In her first appearance at Congressional hearings on the proposed deal on Wednesday, US Secretary of State Condoleezza Rice made a reference to the proposed Iran-Pakistan-India gas pipeline, telling the lawmakers not to forget that strengthening India’s civilian nuclear power capabilities would move New Delhi away from seeking oil and natural gas from Tehran.
Richard Lugar, a Republican senator and chairman of the Senate Foreign Relations Committee, called for ‘a thorough, bipartisan review’ of the deal in the context of non-proliferation goals, global energy requirements, environmental concerns and the US geo-strategic relationship with India.
Henry Hyde, Republican congressman and head of the House International Relations Committee, said: “The principal area of contention by far concerns the deal’s possible detrimental impact on global non-proliferation policy.
Democratic senators Joseph Biden and John Kerry said the Congress was being asked to approve the deal without having details of safeguards to be imposed on India by the International Atomic Energy Agency.
“I am uncomfortable voting to change the overall structure without seeing those safeguards,” Mr Kerry said.
Most members of the senate and house committees overseeing the deal said they were not against reaching a nuclear agreement with India but were unhappy with the administration for not keeping the Congress informed.
Normally confident, Ms Rice sometimes wilted under severe questioning but kept urging the legislators to support the deal.
She warned that America’s relationship with India could be in danger if they altered or blocked the agreement. “What would happen if this initiative was defeated or changed in a way that fundamentally alters its substance?” she asked.

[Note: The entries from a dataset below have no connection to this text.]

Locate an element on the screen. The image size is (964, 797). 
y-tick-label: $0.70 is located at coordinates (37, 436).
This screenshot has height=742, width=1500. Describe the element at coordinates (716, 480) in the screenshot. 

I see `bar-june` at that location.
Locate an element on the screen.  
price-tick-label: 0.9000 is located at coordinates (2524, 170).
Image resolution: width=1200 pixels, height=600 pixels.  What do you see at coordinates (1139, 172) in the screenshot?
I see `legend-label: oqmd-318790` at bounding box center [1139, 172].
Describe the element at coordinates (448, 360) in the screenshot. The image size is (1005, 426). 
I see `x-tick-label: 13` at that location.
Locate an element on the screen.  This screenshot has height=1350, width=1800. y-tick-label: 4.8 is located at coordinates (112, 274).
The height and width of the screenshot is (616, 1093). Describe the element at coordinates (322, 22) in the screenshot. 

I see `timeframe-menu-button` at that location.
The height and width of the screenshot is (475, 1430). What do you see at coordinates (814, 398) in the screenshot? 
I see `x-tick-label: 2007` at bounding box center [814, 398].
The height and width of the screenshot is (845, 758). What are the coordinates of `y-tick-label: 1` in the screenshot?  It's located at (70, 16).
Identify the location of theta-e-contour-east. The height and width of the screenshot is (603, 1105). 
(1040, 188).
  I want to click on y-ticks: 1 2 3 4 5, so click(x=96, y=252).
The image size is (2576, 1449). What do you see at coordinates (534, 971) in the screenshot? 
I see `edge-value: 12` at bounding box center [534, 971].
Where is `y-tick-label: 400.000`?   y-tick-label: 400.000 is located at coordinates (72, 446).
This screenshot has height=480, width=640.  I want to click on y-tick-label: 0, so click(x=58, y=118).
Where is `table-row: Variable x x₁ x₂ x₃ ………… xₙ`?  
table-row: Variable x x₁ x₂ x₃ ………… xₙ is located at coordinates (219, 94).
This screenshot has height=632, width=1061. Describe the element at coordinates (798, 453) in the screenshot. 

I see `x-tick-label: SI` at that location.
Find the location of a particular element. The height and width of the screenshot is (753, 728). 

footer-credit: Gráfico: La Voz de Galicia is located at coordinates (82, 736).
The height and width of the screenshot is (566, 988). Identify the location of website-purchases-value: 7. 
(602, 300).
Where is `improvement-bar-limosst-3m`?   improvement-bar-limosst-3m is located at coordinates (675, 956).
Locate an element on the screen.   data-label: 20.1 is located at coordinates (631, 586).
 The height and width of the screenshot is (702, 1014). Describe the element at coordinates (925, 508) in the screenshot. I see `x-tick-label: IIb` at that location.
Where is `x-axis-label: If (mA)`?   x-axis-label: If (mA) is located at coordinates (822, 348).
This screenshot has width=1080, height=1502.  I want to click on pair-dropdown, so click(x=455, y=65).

“All the hostility and suspicion of the past would be redoubled,” she said, recalling Cold War tensions, when relations were ‘bedevilled’ and there was ‘structural ambivalence’ between the two nations.
The secretary, however, acknowledged that the deal did nothing to curtail India’s nuclear weapons arsenal, but reminded the lawmakers that efforts to do so in the past did not succeed.
Despite her strong appeal to endorse the deal, some Republican and Democratic lawmakers said they were concerned that cutting a deal with a country that had not joined the NPT would send wrong signal to ‘unfriendly’ nations with nuclear ambitions.
“We must not encourage rogue states — and I know that’s not your intention and I stress that India is not a rogue state — by creating the sense that we only oppose proliferation until it succeeds, and then make our peace with the new nuclear power,” Joseph Biden, the senior Democrat on the Senate Foreign Relations Committee, told Ms Rice.
Tom Lantos, the senior Democrat on the House International Relations Committee, said he supported the deal but issued a warning to India.
“Any military cooperation with the present terrorist regime in Iran will certainly derail this deal in Congress, and I hope that will not happen,” Mr Lantos said.
“It is time for India to recognize that its interests lie with the United States and with our allies,” he said. “India’s strength, security and economic vitality will grow in direct proportion to the closeness of its association with us.”
No time has been set for a full congressional vote on the nuclear deal. But with Bush’s Republicans expected to face a tough challenge for control of both chambers of the Congress in November midterm elections, there is speculation that the final vote will be held after the election.